Alt komisyonda, 24 hafta olan bu süre, AK Parti milletvekillerinin
verdiği bir önerge ile 20 haftaya düşürüldü. Gebelik süresi 10
haftadan fazla olan kadının çocuğunu isteyerek düşürmesi halinde 1
yıla kadar hapis cezası ile cezalandırılması öngörülüyor. Tasarı,
bir erkek veya kadını rızası olmaksızın kısırlaştıranlara 3 yıldan
6 yıla kadar hapis cezası verilmesini de düzenlenirken, cinsel
davranışlarla bir kimsenin vücut dokunulmazlığını ihlal eden kişi,
mağdurun şikayeti üzerine, 2 yıldan 7 yıla kadar hapis cezasına
mahkum edilecek. Fiilin, vücuda organ veya sair bir cisim sokulması
suretiyle işlenmesi durumunda 7 yıldan 12 yıla kadar hapis cezasına
hükmolunacak. Bunun eşe karşı işlenmesi halinde ise soruşturma ve
kovuşturmanın yapılması, mağdurun şikayetine bağlı olacak. Cinsel
saldırı suçunun beden ve ruh bakımından kendisini savunamayacak
kişiye, kamu görevinin ve hizmet ilişkisinin sağladığı nüfuz kötüye
kullanılarak, bir iki ve üçüncü derecede kan ve kayın hısımlığı
ilişkisi içinde bulunan bir kişiye, silahla veya birden fazla kişi
tarafından birlikte işlenmesi halinde bu ceza, yarı oranında
artırılacak. Cinsel saldırı suçunun işlenmesi sırasında mağdurun
direncinin kırılmasını sağlayacak ölçünün ötesinde cebir ve şiddet
kullanılması durumunda, kişi, ayrıca kasten yaralama suçundan
dolayı cezalandırılacak. Cinsel saldırı suçunun sonucunda mağdurun
beden veya ruh sağlığının bozulması halinde, 10 yıldan az olmamak
üzere hapis cezasına çarptırılacak. Suç sonucunda mağdurun ölümü
halinde, ağırlaştırılmış müebbet hapis cezasına çarptırılacak.
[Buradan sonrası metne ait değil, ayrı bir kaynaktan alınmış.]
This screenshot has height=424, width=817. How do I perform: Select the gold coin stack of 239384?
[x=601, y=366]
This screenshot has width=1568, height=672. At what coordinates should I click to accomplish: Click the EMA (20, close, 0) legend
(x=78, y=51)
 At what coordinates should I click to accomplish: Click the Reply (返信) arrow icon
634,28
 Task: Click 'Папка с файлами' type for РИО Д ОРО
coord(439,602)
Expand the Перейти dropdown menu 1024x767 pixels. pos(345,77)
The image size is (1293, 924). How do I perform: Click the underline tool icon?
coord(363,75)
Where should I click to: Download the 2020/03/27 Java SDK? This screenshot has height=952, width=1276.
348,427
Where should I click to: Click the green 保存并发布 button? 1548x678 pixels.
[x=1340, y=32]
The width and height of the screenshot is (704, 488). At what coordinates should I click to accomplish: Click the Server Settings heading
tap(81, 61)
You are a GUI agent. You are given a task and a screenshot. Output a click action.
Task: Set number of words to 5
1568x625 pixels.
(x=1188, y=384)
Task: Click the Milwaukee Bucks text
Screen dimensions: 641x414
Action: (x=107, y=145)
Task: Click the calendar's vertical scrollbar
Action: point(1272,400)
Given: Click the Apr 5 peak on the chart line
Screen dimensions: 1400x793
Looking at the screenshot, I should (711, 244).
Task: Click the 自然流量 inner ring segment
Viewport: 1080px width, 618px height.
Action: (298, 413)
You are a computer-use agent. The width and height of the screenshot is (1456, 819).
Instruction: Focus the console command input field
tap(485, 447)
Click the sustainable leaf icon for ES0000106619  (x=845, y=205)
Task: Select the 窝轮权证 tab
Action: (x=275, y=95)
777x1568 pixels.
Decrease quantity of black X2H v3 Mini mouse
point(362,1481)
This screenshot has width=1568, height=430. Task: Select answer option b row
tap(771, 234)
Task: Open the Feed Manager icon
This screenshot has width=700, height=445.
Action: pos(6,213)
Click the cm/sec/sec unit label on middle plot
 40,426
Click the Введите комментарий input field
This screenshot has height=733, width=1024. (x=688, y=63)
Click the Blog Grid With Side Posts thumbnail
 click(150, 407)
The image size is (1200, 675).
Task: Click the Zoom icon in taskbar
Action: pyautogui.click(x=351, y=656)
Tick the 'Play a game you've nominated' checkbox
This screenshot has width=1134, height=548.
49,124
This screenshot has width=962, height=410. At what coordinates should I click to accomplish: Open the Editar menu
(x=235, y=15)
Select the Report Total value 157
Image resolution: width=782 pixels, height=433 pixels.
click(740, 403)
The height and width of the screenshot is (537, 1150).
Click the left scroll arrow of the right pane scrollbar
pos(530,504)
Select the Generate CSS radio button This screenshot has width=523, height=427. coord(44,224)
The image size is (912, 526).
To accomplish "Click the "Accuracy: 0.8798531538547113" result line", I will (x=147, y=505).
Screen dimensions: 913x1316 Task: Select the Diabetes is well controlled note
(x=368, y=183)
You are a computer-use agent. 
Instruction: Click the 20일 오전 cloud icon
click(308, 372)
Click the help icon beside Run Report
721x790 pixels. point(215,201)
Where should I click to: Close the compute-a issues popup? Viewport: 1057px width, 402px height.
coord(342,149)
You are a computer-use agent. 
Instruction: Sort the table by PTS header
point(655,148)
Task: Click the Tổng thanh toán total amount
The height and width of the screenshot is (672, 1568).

Hırsızlık suçu, hasta olan çocuğu için ilaç, açlık nedeniyle
yiyecek gibi (ağır ve acil bir ihtiyacı karşılamak için) işlenmesi
halinde olayın özelliğine göre verilecek cezada indirim
yapılmasının yanı sıra ceza da verilmeyebilecek. TCK`daki
(kendiliğinden hak alma) uygulamasından vazgeçiliyor. Ancak,
kaybettiği telefonunu başkasının elinde görerek, zor kullanıp alan
kişiye, yağma suçundan değil sadece tehdit veya cebir kullanmışsa
daha az ceza gerektiren bu suçlardan ceza verilecek. Devlet
ormanları özel yasayla korunduğu için, bunun dışında kalan her
yerdeki tüm dikili ağaç, fidan veya bağ çubuklarına zarar verenler
de 1-6 yıl hapis cezası verilecek. Halen sadece meyve veren ağaçlar
söz konusu olduğunda ceza öngörülüyor. Mezarlıklara atık ve artık
bırakan, ibadethanelerin duvarına afiş veya ilan yapıştıran, resim
yapanlar da buraları kirlettikleri için 3 ay-1 yıl hapis cezasına
çarptırılacak. Dolandırıcılık yapanlara, hakimin belirleyeceği
günlük 20-100 milyonluk para miktarının ikibin günle çarpımıyla
bulunacak adli para cezası verilmesi hükmü, 2.5 kat artırıldı.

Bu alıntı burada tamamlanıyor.